§ **Description of the task**: Output the items from the line containing "Screen dimensions: 715x609" through the line containing "coord(701,10)", both included, as a numbered list without blank lines. Omit the pictures.
>> start Dataset records
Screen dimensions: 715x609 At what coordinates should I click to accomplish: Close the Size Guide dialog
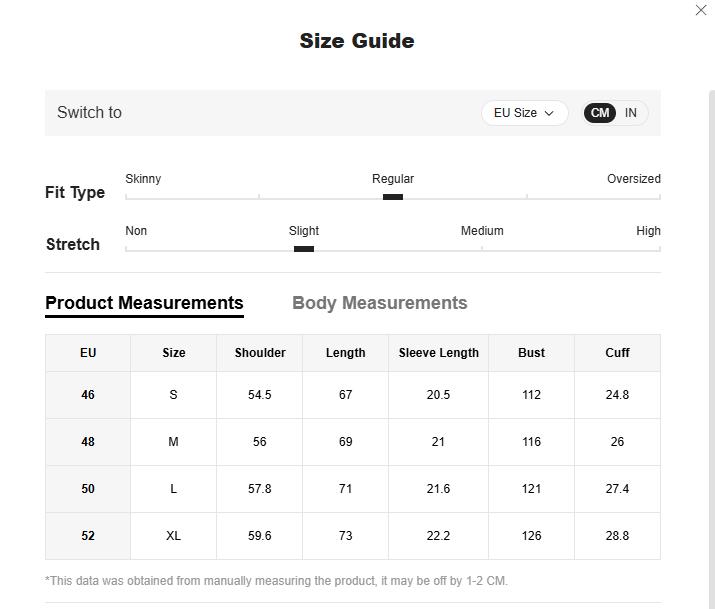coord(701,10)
>> end Dataset records
>> start Dataset records
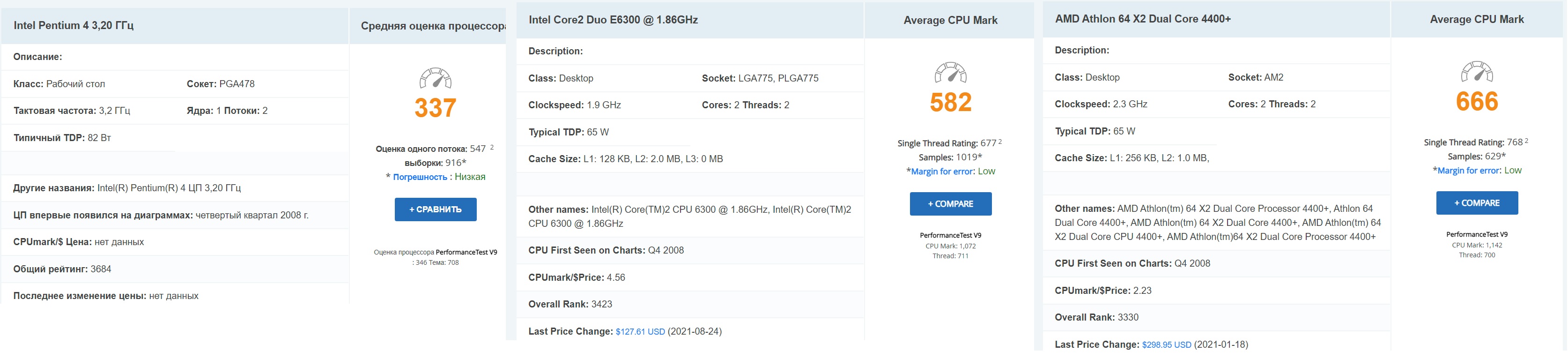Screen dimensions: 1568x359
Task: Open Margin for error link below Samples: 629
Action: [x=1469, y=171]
>> end Dataset records
>> start Dataset records
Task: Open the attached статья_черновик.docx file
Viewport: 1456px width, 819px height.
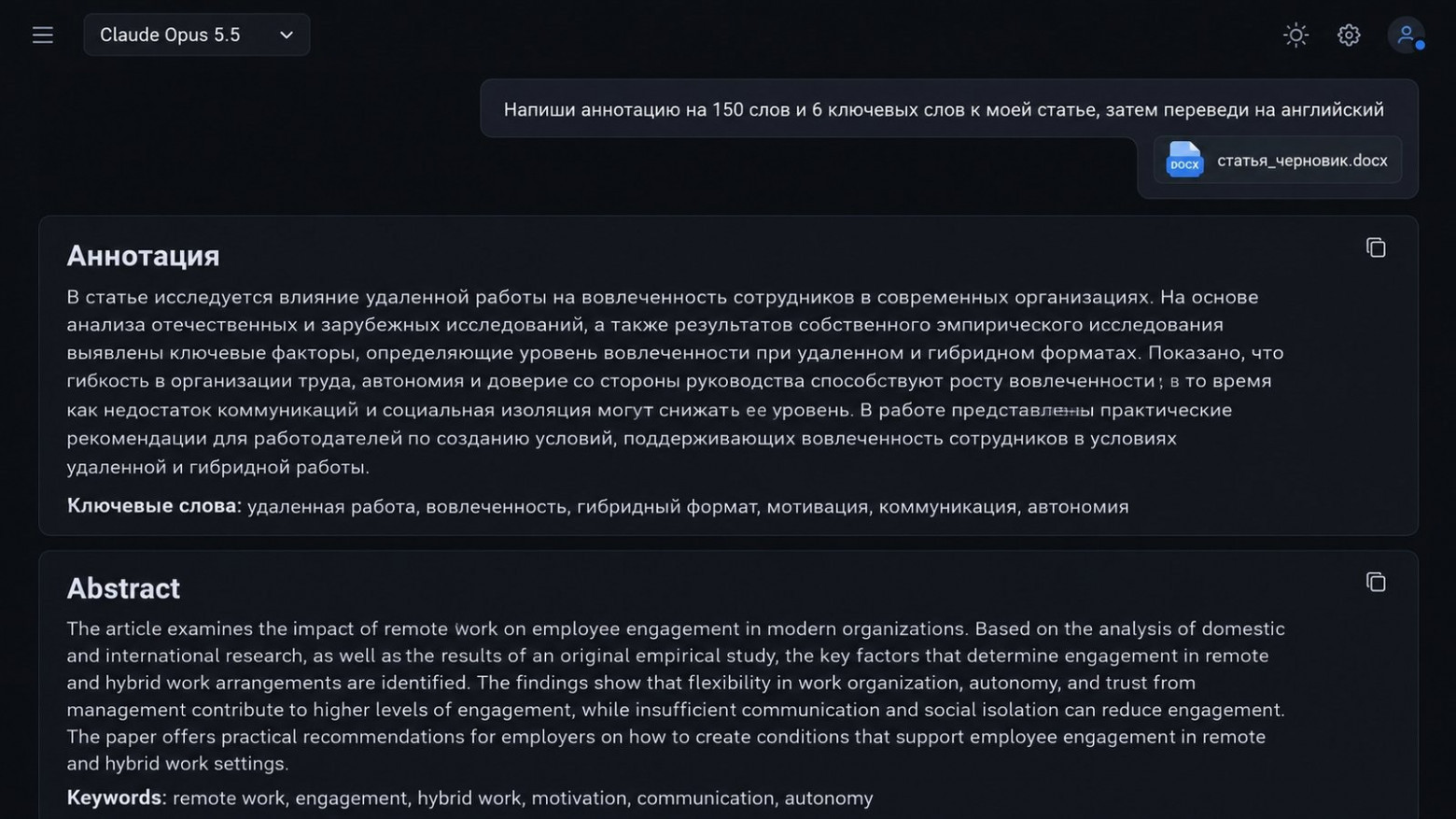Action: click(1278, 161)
>> end Dataset records
§ **Solution for this problem**:
1. Screen dimensions: 715x609 At what coordinates should I click to accomplish: Close the Size Guide dialog
2. coord(701,10)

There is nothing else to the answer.